After all that . . . nothing happened.

I finally took the matter public, which I probably should have done from the first. I ratcheted up the pressure by handing out a one-page fact sheet about these books at Open House. Finally, with other parents complaining, too, school officials set up a study committee. It was composed of all insiders who were financially dependent on the district’s good graces. I knew it was a sham, but at least it was better than nothing.

Five months later, the committee finally issued a brief, weak, poorly-worded report. They agreed that “Killing Mr. Griffin” was “inappropriate,” and should be removed from the curriculum.
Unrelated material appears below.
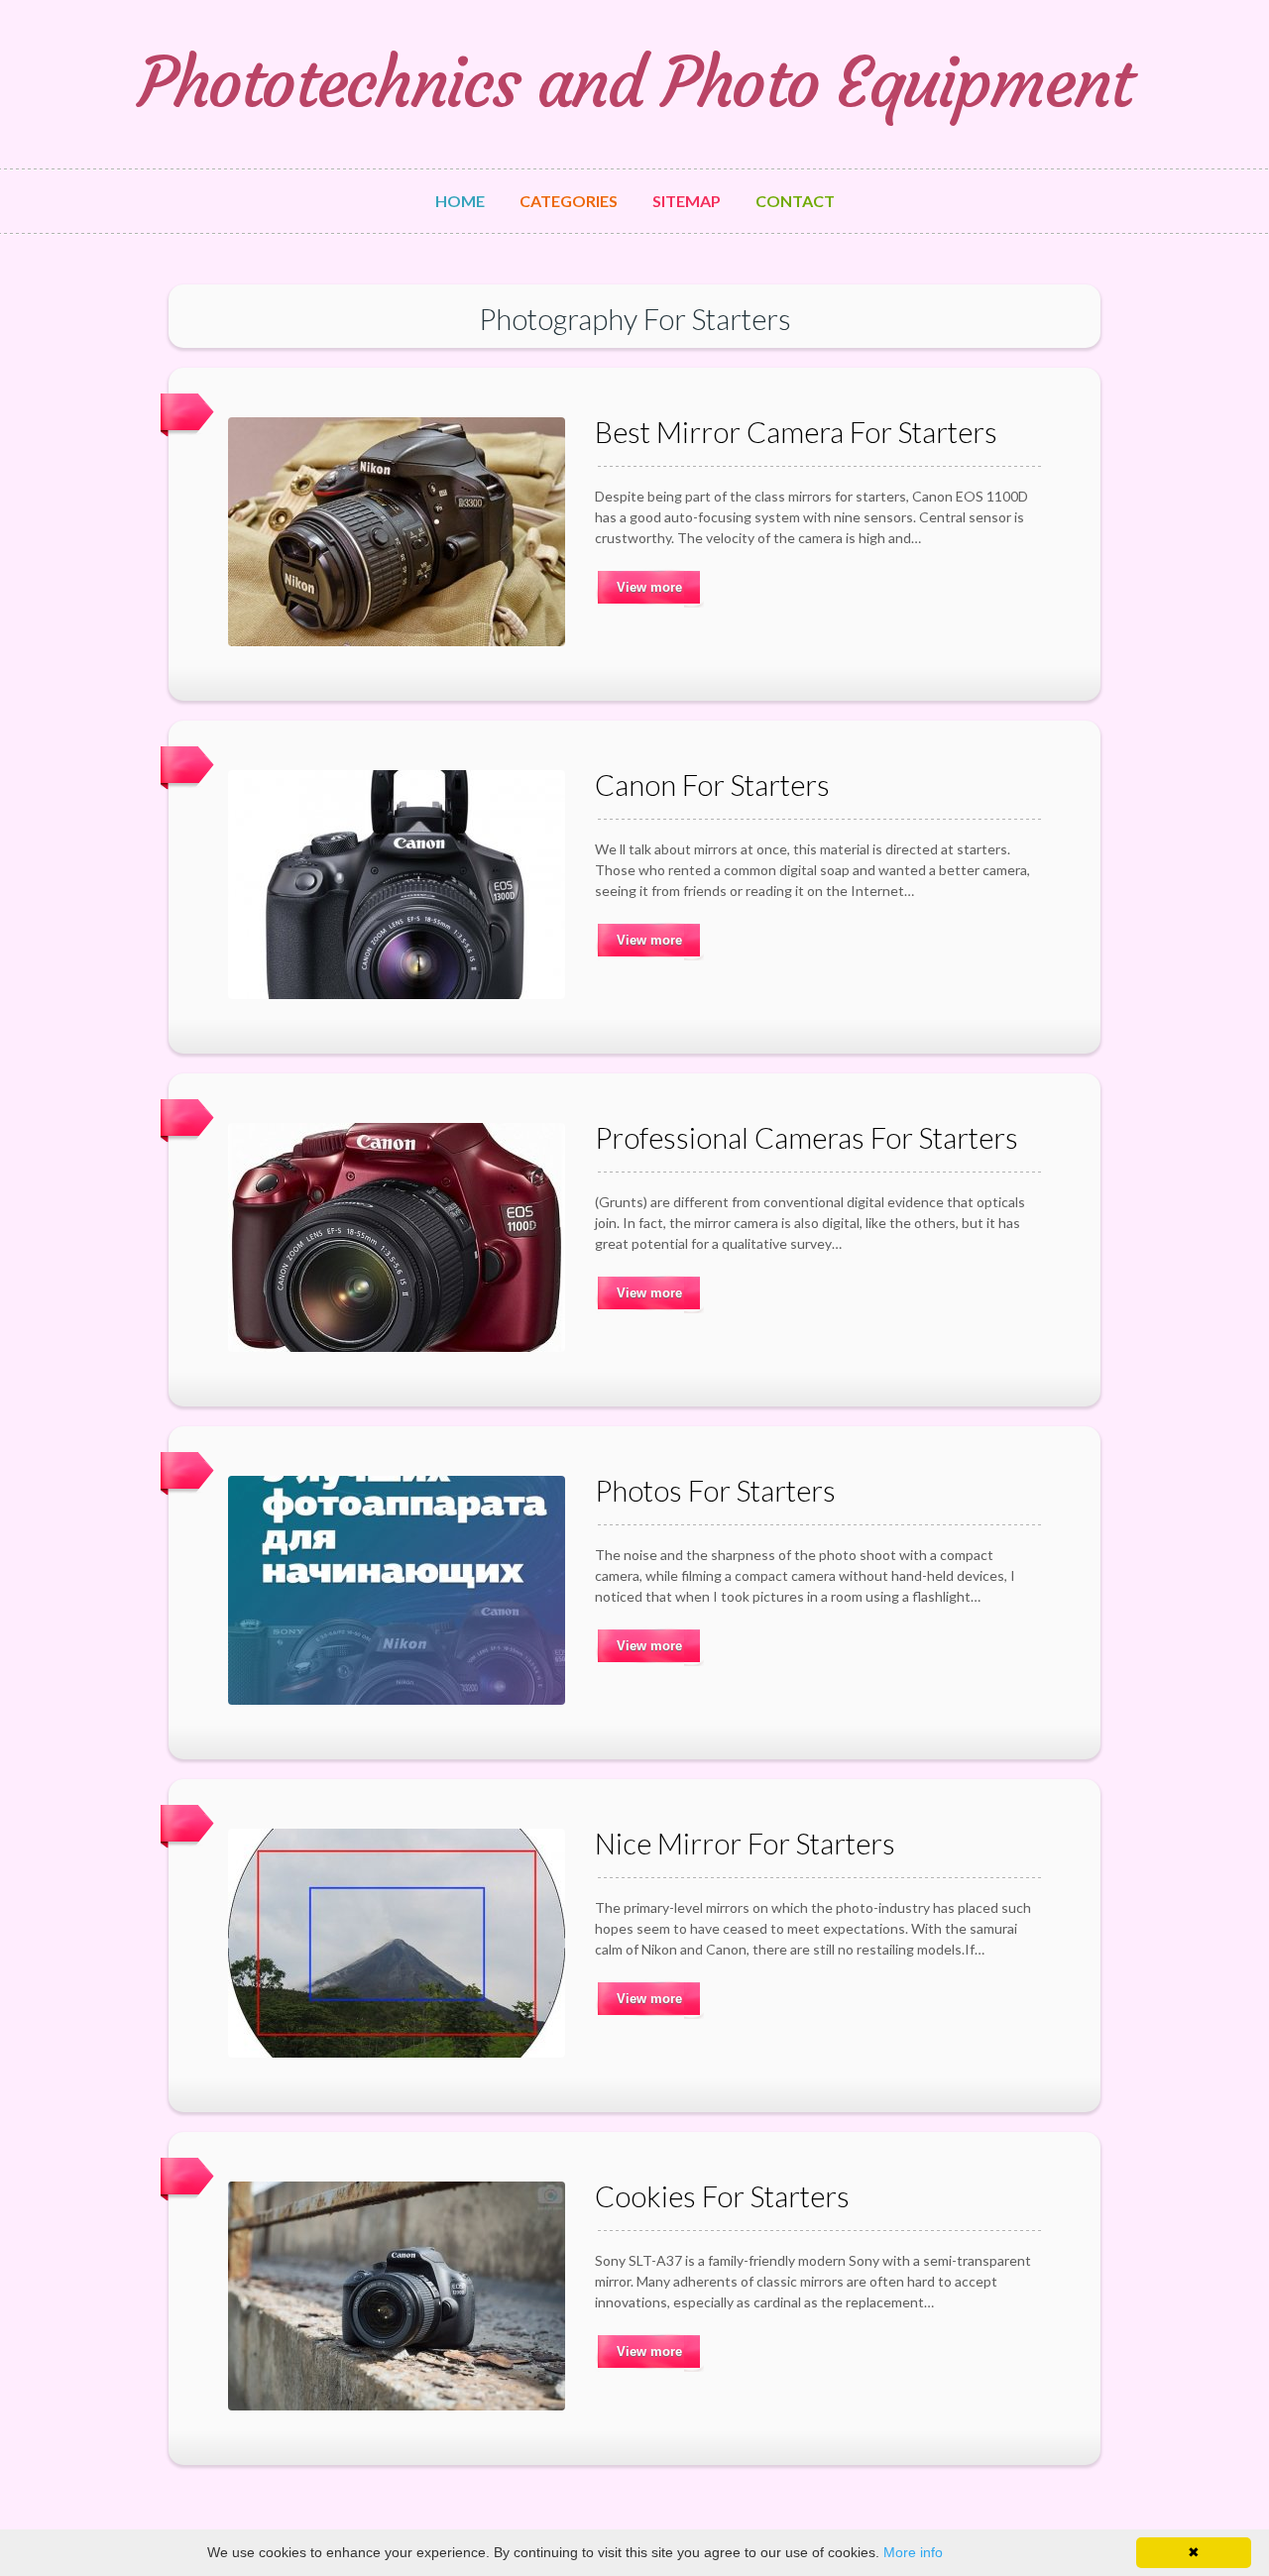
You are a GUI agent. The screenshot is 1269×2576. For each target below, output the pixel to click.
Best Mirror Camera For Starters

The other three bad books, however, they thought were dandy. The implication was: here, we’ll throw you a bone; now, go away.

So we did; we moved away. Our daughter and I had taken a lot of abuse, been subjected to rumors and gossip – including one howler, that I didn’t believe the Holocaust had ever happened (?) -- and had been mistreated and patronized by a school district we had supported and brought honor to.

We moved to a better district. I got along fine with the new English department, who miraculously know a real book from schlock.

Our three older kids graduated with honors and got bigtime college scholarships. The youngest is in a private Christian school; book selection is great, and life is rosy.

For years, I ran into parents and educators who thanked me for standing up to the powers that be. We agreed that parents need to be as careful with what schools are putting into our children’s hearts and minds as we are with the food we’re putting into their bodies. And if schools try to feed ‘em junk in the form of lousy books, you’ve got to squawk.

If enough of us do, we’ll prevail. Together, we can steer schools back to teaching kids the great stories of the ages . . . and we can all live happily ever after.